Mr Alley complained that the caller was deceitful and had failed to practise in a professional manner. He assumed that the two calls were connected and that the first caller was using his close association with a patient to extort from him a story for the newspaper. He asked for a published apology.
The editor of the newspaper, in a letter of 21 November 1994 to Mr Alley, explained the caller was an editorial writer, not a reporter, his wife was indeed a patient of the Dunedin surgeon and that he had telephoned in a purely private capacity, as he was entitled to do. He said that Mr Alley had leapt to a quite incorrect conclusion and he believed it was Mr Alley who should apologise.

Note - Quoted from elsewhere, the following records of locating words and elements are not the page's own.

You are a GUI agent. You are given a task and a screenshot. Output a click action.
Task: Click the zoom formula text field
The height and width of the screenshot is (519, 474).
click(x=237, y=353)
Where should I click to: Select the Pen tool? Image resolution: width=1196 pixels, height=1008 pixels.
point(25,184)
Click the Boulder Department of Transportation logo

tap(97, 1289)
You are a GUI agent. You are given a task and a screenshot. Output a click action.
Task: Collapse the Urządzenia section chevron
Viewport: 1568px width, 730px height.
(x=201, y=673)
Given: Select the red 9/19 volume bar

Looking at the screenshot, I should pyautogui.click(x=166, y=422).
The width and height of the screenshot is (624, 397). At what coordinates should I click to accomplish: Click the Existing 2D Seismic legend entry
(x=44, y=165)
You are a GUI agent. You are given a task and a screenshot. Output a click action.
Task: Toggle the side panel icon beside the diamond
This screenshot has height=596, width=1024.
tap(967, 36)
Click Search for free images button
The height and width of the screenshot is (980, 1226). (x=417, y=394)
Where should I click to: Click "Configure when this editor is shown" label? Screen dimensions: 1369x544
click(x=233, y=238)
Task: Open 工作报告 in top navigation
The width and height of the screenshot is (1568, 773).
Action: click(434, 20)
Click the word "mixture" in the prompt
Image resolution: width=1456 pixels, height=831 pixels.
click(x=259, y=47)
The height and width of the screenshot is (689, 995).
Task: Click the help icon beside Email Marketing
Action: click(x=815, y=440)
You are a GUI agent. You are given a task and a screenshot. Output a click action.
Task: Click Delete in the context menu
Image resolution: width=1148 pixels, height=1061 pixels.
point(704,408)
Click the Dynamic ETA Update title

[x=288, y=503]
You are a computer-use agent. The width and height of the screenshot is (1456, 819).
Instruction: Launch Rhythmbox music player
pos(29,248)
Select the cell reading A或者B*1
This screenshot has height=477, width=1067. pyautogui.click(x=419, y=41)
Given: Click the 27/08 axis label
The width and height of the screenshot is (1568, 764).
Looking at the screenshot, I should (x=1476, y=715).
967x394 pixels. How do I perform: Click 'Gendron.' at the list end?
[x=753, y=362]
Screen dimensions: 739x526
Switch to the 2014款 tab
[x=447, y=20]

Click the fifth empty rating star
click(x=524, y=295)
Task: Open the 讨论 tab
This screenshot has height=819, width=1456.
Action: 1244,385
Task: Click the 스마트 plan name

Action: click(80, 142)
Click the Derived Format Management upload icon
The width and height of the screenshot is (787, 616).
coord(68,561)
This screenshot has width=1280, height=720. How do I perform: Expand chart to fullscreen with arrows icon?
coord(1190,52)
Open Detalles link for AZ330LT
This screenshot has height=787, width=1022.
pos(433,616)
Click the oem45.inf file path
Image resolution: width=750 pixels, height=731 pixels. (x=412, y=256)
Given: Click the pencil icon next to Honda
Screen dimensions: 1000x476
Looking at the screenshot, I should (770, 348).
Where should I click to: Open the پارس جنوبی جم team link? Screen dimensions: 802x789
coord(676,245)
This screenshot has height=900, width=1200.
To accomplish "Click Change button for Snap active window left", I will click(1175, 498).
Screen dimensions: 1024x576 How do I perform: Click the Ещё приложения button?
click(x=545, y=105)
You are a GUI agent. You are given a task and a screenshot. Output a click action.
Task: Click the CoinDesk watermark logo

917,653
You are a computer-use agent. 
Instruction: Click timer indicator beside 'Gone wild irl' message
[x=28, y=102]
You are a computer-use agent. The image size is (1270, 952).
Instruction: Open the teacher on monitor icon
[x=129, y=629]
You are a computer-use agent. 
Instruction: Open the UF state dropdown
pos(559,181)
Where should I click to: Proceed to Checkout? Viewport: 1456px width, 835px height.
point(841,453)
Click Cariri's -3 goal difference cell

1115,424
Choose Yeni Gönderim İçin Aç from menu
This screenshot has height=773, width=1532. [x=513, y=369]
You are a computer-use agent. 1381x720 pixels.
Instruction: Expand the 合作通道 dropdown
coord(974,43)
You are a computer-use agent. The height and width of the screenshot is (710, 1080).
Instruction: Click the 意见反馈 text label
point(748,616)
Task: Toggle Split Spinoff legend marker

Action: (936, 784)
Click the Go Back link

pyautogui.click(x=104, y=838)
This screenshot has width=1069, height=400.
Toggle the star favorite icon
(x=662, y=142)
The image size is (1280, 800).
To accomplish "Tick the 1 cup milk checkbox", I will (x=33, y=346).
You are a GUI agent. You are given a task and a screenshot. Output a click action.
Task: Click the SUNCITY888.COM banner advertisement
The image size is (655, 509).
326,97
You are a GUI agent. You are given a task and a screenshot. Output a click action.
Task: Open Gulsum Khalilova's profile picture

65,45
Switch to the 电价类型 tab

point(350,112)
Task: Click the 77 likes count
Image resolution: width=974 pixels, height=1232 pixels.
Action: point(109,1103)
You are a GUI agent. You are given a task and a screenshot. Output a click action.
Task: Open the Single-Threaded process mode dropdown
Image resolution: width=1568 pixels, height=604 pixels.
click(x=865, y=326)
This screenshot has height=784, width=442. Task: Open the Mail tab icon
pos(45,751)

Mr Alley did not accept this explanation. Replying to the Press Council on 28 November, he raised three points which he thought the editor had failed to explain: the coincidence of the phone calls; the fact that the first caller had invited him to call back collect to the Times' telephone number, surprising if the call was a private one; and the failure of the caller to declare his conflict of interest.
The editor repeated to the Press Council his claim that the first caller had phoned in a private capacity, saying that his office was not even aware of the call. To Mr Alley's points, he said the closeness of the two calls was purely coincidental; he denied that the caller had asked Mr Alley to call him back on a collect-call basis, a suggestion made in fact by the reporter; he believed the first caller had indicated he was the husband of a patient and also worked at the Times: no deception was involved. The caller was seeking private information, not attempting to obtain an interview for his newspaper. The editor refused to apologise and repeated his opinion that on the alley Mr Alley owed apologies both to the caller and the Otago Daily Times.
Members of the Press Council could understand how Mr Alley, noting the closeness of the calls and the identity of the phone numbers, had jumped to a conclusion that the caller was using his wife's situation as an unprofessional means of coercing an interview from the surgeon. However the facts as explained by the editor revealed that the closeness of the calls was purely coincidental that the first caller was calling in a private capacity and that the reporter's call was quite unrelated to his. Council members regretted that Mr Alley had not accepted this explanation. They did not consider the first caller had acted unprofessionally in any way. The complaint was therefore dismissed.